As I've begun thinking of getting a blog started, I debated for some time what to title it. "Vampdaddy" was my wife's suggestion -- it certainly brings together two things I'm quite into at the moment.

Besides, it certainly sounds more appropriate than if I used my love of my favorite band, the "Cocteau Twins".

Anyway, on with the show...

Wednesday, April 05, 2006

The Beginning

Well, here you are -- and here I am. What will follow? Who knows.
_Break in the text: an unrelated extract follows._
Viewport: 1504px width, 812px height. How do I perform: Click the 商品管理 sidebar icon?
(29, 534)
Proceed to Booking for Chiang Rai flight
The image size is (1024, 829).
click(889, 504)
I keep thinking that, if I put myself to the commitment of having an on-line blog, I will rekindle the lost writing fire that sits inside somewhere -- most likely buried under the pressures of work and family, juggling both on a daily basis with some degree of success up to this point.

Who am I? A thirtysomething who holds fast to the "young me", a parent who can't believe that the one year old running about has altered my life so, a married man who seems to have defied the norm and found a love that is a strong today as it was when it first began, a passionnate left-winger who has dedicated my life's work to improving communities for young people to thrive in (and adults, for that matter). Oh yeah, and in there somewhere is a guy who loves music, good books, great films, and a close circle of dear friends that keep me alive.

Some of this will enter into these pages, but some I will leave out ("let the mystery be", I suppose). Not knowing where I will go from here, I thank you for stopping by and being interested in my little journey. I promise to try to keep it interesting.